**PASSAGE**
The government has decided not to allow exports of basmati rice below USD 1,200 per tonne to restrict possible “illegal” shipment of white non-basmati rice in the garb of premium basmati rice. In a statement on Sunday, the commerce ministry said it has directed trade promotion body APEDA not to register contracts below USD 1,200 per tonne.

Existing contracts below USD 1,200 per tonne have been kept in abeyance. A committee under the chairman of APEDA will be set up to evaluate future course of action. Seeking to control retail prices of rice, the central government has been taking several steps to boost domestic supply. In September last year, it banned exports of broken rice, while last month it imposed restrictions on non-basmati white rice. Last week, a 20 per cent export duty was slapped on par-boiled non-basmati rice.
With these curbs, India has now imposed restrictions on all varieties of non-basmati rice. According to the statement of the commerce ministry, the government has issued instructions to APEDA (Agricultural and Processed Food Products Export Development Authority) to introduce additional safeguards to prevent the possible illegal exports of white non-basmati rice in the garb of basmati rice.
As per the instructions, “contracts for basmati exports with the value of USD 1,200 per MT (tonne) only and above should be registered for issue of Registration – cum – Allocation Certificate (RCAC)”. As per the Foreign Trade Policy, APEDA is mandated to register all contracts for export of basmati rice and then it issues RCAC for the export of basmati rice. The ministry added that contracts with value of below USD 1,200 per tonne may be kept in abeyance.
The contracts below this ceiling price would be evaluated by a committee to be set up by the APEDA chairman for understanding the variation in prices and use of this route for export of non-basmati white rice. “It has been noted that there has been large variation in the contract price of basmati being exported with lowest contract price being USD 359 per MT in backdrop of average export price of USD 1,214 per MT during the current month,” it said.
The committee should submit its report within a period of one month, after which a decision on lower price exports of basmati planned by industry can be taken appropriately. APEDA should hold consultations with trade to sensitize them about the matter and work with them to discourage any use of this window for export of non-basmati white rice.
India’s total exports of basmati rice stood at USD 4.8 billion in 2022-23 in terms of price, while in volume terms it was at 45.6 lakh tonne. Exports of non-basmati stood at USD 6.36 billion in the last fiscal. In volume terms, it was 177.9 lakh tonne.
India’s rice production is estimated to have risen to 135.54 million tonne in the 2022-23 crop year (July-June) from 129.47 million tonne in the previous year, according to the agriculture ministry data. The ministry said that to check domestic prices and to ensure domestic food security, the government has been taking measures to restrict export of rice from India. The export of non-basmati white rice was prohibited on July 20.
“It has been noticed that despite restriction on certain varieties, rice exports have been high during the current year,” it said adding up to August 17, total exports of rice (other than broken rice, export of which is prohibited) were 7.33 MMT (million tonne) compared to 6.37 MMT during the corresponding period of previous year, registering an increase of 15.06 per cent.

**DATA SECTION**

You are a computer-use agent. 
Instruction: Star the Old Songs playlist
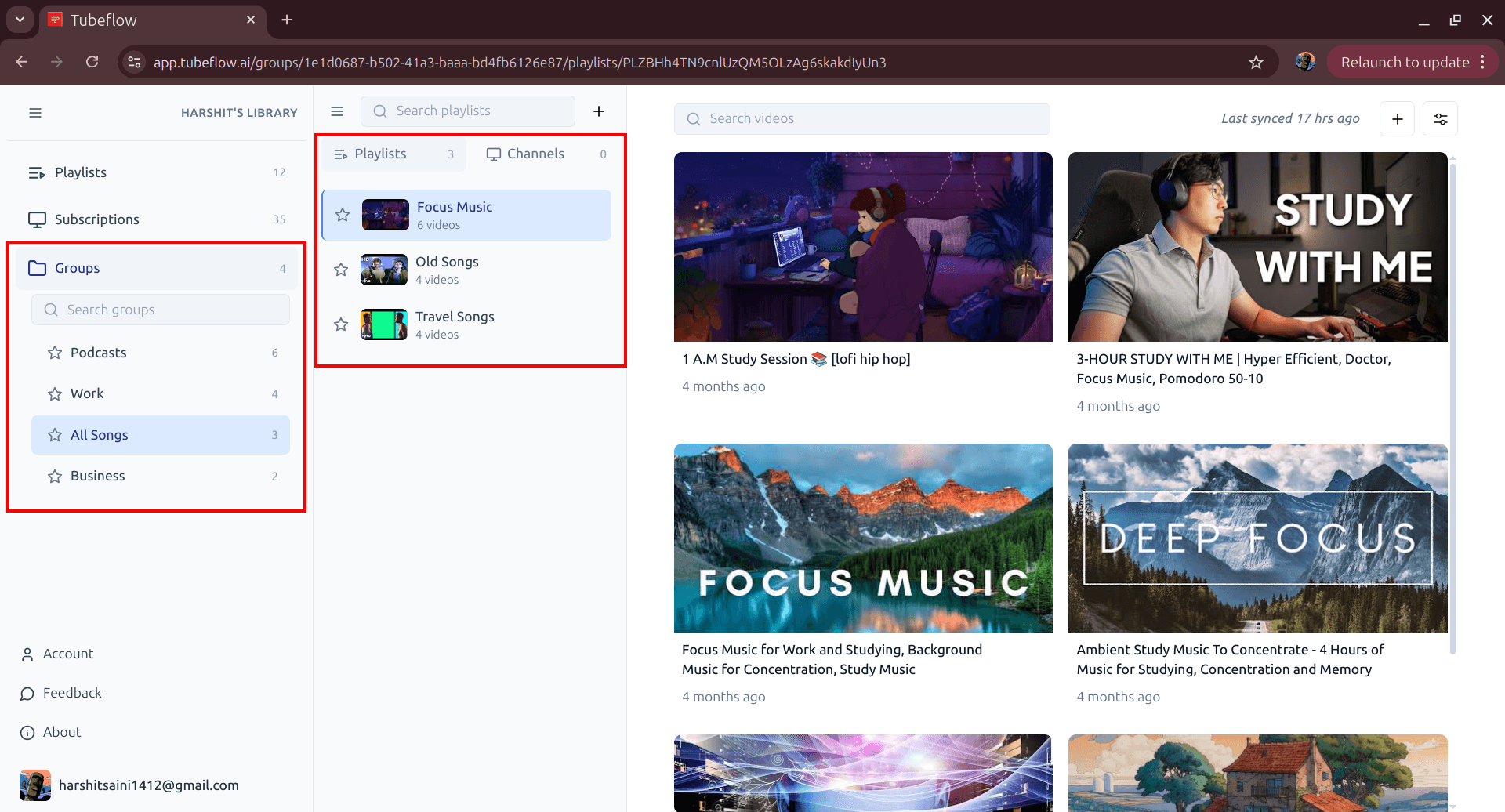[341, 269]
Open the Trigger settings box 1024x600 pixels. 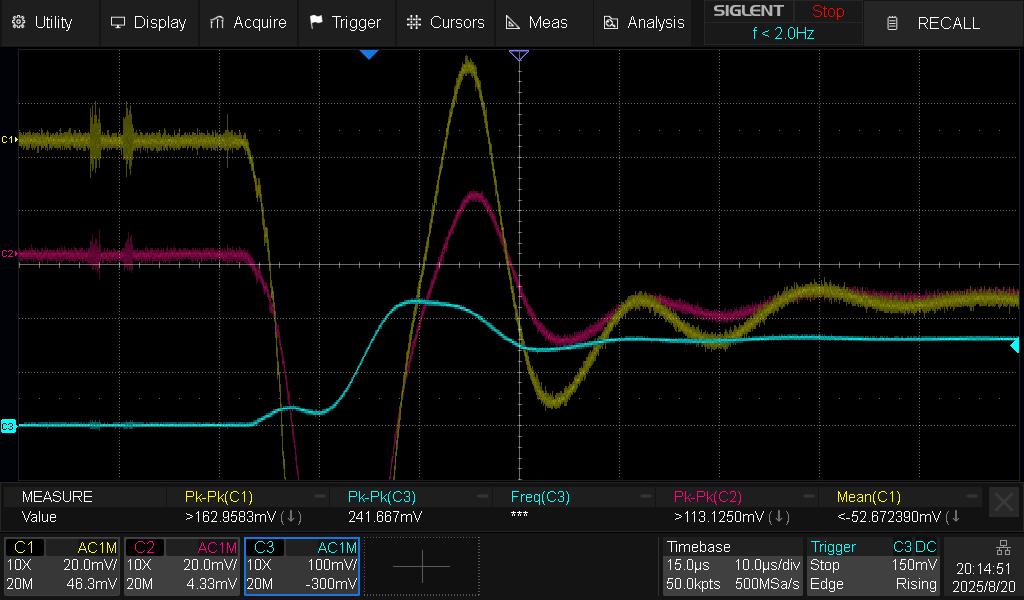coord(874,566)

**GOAL OF THE EXERCISE**
Please carry the article on India's rice export curbs forward from its last sentence. The lines aren't needed for this.

**SOLVED PROBLEM**
It also said there has been a spurt in export of parboiled rice and basmati rice; both of these varieties did not have any restriction on exports. While export of parboiled rice has grown 21.18 per cent (3.29 MMT during current year compared to 2.72 MMT in previous year), export of basmati rice has increased by 9.35 per cent (1.86 MMT in current year compared to 1.70 MMT during previous year).
Similarly, export of non-basmati white rice, which had an export duty of 20 per cent since September 9, 2022 and has been prohibited from July 20, has also registered an increase of 4.36 per cent (1.97 MMT compared to 1.89 MMT in previous year). As per third Advanced Estimate of Department of Agriculture and Farmers Welfare, during the Rabi Season 2022-23, the production was only 158.95 LMT (lakh metric tonne) against 184.71 LMT during Rabi Season of 2021-22, a decline of 13.84 per cent.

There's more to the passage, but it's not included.